▸ TASK ITEM: The records follow. Print, word for word, the first line through the "Task: Click the verified" line.

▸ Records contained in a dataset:
────────────────
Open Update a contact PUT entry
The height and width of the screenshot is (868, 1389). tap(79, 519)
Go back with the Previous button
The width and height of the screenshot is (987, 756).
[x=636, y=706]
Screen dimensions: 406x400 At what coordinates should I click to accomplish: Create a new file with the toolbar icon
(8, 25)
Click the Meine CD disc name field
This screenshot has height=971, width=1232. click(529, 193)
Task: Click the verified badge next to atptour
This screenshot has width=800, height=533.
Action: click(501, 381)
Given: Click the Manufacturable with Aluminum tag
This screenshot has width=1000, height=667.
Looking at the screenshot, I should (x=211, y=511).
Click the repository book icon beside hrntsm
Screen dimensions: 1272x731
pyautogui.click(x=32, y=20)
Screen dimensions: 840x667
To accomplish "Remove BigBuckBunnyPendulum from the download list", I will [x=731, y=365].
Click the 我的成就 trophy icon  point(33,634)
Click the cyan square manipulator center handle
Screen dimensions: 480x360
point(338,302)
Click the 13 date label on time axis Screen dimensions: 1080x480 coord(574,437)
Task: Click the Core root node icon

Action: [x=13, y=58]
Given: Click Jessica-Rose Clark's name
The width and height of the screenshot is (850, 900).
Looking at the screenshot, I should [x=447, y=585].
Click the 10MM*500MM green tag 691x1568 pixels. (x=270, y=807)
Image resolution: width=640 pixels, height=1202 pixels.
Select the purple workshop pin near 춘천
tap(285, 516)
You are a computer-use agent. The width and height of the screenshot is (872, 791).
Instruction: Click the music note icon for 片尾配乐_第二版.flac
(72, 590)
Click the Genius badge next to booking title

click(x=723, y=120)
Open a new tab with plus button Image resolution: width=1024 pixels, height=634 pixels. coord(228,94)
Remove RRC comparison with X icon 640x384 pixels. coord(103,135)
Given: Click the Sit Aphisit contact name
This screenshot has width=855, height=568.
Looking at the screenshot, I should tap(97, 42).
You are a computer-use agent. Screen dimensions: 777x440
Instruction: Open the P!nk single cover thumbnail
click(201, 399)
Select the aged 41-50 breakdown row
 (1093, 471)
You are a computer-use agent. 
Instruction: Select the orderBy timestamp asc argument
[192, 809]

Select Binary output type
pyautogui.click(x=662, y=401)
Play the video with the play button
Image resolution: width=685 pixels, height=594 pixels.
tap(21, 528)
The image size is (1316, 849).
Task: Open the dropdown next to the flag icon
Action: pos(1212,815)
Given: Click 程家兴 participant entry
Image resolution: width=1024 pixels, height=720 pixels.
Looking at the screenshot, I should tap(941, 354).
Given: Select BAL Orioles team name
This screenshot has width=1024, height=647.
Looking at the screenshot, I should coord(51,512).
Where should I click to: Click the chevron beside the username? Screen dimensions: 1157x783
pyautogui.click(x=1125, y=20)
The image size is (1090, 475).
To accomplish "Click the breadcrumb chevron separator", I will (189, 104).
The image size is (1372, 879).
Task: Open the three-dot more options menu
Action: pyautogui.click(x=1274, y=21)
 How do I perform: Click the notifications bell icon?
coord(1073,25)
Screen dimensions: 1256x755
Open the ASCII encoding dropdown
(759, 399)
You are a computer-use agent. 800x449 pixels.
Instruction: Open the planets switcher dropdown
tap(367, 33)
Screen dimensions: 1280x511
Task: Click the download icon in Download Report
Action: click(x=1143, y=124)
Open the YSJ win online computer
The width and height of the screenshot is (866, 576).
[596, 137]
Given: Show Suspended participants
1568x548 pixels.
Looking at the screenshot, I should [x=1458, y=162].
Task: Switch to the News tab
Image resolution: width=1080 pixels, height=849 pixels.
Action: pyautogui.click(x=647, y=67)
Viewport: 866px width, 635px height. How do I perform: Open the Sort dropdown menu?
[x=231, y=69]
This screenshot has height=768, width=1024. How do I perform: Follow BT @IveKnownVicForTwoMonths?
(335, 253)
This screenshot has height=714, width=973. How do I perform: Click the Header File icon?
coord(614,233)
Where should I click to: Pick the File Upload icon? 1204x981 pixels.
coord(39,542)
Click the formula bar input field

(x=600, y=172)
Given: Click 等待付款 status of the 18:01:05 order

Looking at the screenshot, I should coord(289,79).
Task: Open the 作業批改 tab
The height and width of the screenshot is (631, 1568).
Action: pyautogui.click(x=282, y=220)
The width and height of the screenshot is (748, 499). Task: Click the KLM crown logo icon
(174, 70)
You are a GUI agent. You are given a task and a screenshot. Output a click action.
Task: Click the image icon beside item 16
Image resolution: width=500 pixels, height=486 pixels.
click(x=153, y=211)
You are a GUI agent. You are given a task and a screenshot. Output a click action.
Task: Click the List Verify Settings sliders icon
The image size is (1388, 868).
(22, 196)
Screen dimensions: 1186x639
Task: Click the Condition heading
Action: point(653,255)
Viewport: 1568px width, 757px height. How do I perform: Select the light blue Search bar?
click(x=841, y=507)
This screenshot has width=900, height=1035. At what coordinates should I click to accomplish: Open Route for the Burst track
────────────────
▸ REPLY:
Open Update a contact PUT entry
The height and width of the screenshot is (868, 1389). tap(79, 519)
Go back with the Previous button
The width and height of the screenshot is (987, 756).
[x=636, y=706]
Screen dimensions: 406x400 At what coordinates should I click to accomplish: Create a new file with the toolbar icon
(8, 25)
Click the Meine CD disc name field
This screenshot has height=971, width=1232. click(529, 193)
Task: Click the verified badge next to atptour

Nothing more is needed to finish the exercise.